● **REQUIRED WORK**
Copy the data below line for line, with no changes.

● **RAW RECORDS**
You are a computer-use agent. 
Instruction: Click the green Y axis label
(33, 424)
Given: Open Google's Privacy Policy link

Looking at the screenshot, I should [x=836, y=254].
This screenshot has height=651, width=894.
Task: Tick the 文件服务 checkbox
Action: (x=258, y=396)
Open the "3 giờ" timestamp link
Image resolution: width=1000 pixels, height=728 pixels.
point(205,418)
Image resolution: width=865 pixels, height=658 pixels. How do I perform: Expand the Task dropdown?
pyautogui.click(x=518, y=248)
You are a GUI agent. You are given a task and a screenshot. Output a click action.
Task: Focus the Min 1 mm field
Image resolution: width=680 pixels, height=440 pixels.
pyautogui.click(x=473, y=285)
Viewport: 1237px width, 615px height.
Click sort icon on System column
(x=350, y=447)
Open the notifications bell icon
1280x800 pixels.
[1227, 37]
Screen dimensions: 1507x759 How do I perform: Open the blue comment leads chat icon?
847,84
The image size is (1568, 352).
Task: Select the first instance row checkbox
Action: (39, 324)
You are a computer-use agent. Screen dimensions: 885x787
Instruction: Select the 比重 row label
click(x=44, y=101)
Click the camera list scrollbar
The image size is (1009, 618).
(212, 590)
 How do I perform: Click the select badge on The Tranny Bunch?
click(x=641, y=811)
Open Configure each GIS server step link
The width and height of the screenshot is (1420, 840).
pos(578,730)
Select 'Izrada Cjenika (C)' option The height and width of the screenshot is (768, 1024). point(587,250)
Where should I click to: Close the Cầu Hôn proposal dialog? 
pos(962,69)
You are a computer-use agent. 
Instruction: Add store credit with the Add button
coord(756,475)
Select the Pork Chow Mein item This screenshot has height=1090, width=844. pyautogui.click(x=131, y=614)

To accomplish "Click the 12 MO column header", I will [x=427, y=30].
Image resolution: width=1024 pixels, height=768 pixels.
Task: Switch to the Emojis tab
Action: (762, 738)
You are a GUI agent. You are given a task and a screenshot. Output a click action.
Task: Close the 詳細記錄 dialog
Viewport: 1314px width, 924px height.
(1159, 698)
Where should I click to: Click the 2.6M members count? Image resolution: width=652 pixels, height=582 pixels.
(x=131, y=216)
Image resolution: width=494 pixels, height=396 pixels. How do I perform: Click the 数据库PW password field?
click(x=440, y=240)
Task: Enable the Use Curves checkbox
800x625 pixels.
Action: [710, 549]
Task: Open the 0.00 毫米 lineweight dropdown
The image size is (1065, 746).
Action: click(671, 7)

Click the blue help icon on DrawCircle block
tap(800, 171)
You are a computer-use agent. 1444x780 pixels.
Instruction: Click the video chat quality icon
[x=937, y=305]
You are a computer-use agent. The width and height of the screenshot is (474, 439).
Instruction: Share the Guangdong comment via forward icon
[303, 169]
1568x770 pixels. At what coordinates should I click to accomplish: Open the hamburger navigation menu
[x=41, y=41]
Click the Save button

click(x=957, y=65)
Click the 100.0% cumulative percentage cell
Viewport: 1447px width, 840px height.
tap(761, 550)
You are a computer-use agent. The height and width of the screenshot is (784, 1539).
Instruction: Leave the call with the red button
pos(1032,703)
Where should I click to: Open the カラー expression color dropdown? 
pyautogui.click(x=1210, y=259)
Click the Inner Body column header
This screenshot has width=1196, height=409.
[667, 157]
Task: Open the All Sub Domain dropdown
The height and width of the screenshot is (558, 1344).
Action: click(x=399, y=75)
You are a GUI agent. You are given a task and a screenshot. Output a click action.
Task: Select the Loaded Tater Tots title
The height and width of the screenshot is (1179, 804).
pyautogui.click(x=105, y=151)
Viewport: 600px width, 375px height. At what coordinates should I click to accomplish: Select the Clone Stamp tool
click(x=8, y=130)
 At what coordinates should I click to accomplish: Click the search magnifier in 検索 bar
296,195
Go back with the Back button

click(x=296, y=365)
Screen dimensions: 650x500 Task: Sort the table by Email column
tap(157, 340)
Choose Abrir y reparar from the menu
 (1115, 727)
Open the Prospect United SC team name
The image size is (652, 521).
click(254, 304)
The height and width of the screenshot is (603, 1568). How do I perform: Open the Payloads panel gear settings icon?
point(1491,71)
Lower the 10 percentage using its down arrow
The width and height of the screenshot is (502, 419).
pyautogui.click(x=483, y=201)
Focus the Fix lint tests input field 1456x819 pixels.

● **RESULT OF THE EXERCISE**
You are a computer-use agent. 
Instruction: Click the green Y axis label
(33, 424)
Given: Open Google's Privacy Policy link

Looking at the screenshot, I should [x=836, y=254].
This screenshot has height=651, width=894.
Task: Tick the 文件服务 checkbox
Action: (x=258, y=396)
Open the "3 giờ" timestamp link
Image resolution: width=1000 pixels, height=728 pixels.
point(205,418)
Image resolution: width=865 pixels, height=658 pixels. How do I perform: Expand the Task dropdown?
pyautogui.click(x=518, y=248)
You are a GUI agent. You are given a task and a screenshot. Output a click action.
Task: Focus the Min 1 mm field
Image resolution: width=680 pixels, height=440 pixels.
pyautogui.click(x=473, y=285)
Viewport: 1237px width, 615px height.
Click sort icon on System column
(x=350, y=447)
Open the notifications bell icon
1280x800 pixels.
[1227, 37]
Screen dimensions: 1507x759 How do I perform: Open the blue comment leads chat icon?
847,84
The image size is (1568, 352).
Task: Select the first instance row checkbox
Action: (39, 324)
You are a computer-use agent. Screen dimensions: 885x787
Instruction: Select the 比重 row label
click(x=44, y=101)
Click the camera list scrollbar
The image size is (1009, 618).
(212, 590)
 How do I perform: Click the select badge on The Tranny Bunch?
click(x=641, y=811)
Open Configure each GIS server step link
The width and height of the screenshot is (1420, 840).
pos(578,730)
Select 'Izrada Cjenika (C)' option The height and width of the screenshot is (768, 1024). point(587,250)
Where should I click to: Close the Cầu Hôn proposal dialog? 
pos(962,69)
You are a computer-use agent. 
Instruction: Add store credit with the Add button
coord(756,475)
Select the Pork Chow Mein item This screenshot has height=1090, width=844. pyautogui.click(x=131, y=614)

To accomplish "Click the 12 MO column header", I will [x=427, y=30].
Image resolution: width=1024 pixels, height=768 pixels.
Task: Switch to the Emojis tab
Action: (762, 738)
You are a GUI agent. You are given a task and a screenshot. Output a click action.
Task: Close the 詳細記錄 dialog
Viewport: 1314px width, 924px height.
(1159, 698)
Where should I click to: Click the 2.6M members count? Image resolution: width=652 pixels, height=582 pixels.
(x=131, y=216)
Image resolution: width=494 pixels, height=396 pixels. How do I perform: Click the 数据库PW password field?
click(x=440, y=240)
Task: Enable the Use Curves checkbox
800x625 pixels.
Action: [710, 549]
Task: Open the 0.00 毫米 lineweight dropdown
The image size is (1065, 746).
Action: click(671, 7)

Click the blue help icon on DrawCircle block
tap(800, 171)
You are a computer-use agent. 1444x780 pixels.
Instruction: Click the video chat quality icon
[x=937, y=305]
You are a computer-use agent. The width and height of the screenshot is (474, 439).
Instruction: Share the Guangdong comment via forward icon
[303, 169]
1568x770 pixels. At what coordinates should I click to accomplish: Open the hamburger navigation menu
[x=41, y=41]
Click the Save button

click(x=957, y=65)
Click the 100.0% cumulative percentage cell
Viewport: 1447px width, 840px height.
tap(761, 550)
You are a computer-use agent. The height and width of the screenshot is (784, 1539).
Instruction: Leave the call with the red button
pos(1032,703)
Where should I click to: Open the カラー expression color dropdown? 
pyautogui.click(x=1210, y=259)
Click the Inner Body column header
This screenshot has width=1196, height=409.
[667, 157]
Task: Open the All Sub Domain dropdown
The height and width of the screenshot is (558, 1344).
Action: click(x=399, y=75)
You are a GUI agent. You are given a task and a screenshot. Output a click action.
Task: Select the Loaded Tater Tots title
The height and width of the screenshot is (1179, 804).
pyautogui.click(x=105, y=151)
Viewport: 600px width, 375px height. At what coordinates should I click to accomplish: Select the Clone Stamp tool
click(x=8, y=130)
 At what coordinates should I click to accomplish: Click the search magnifier in 検索 bar
296,195
Go back with the Back button

click(x=296, y=365)
Screen dimensions: 650x500 Task: Sort the table by Email column
tap(157, 340)
Choose Abrir y reparar from the menu
 (1115, 727)
Open the Prospect United SC team name
The image size is (652, 521).
click(254, 304)
The height and width of the screenshot is (603, 1568). How do I perform: Open the Payloads panel gear settings icon?
point(1491,71)
Lower the 10 percentage using its down arrow
The width and height of the screenshot is (502, 419).
pyautogui.click(x=483, y=201)
Focus the Fix lint tests input field 1456x819 pixels.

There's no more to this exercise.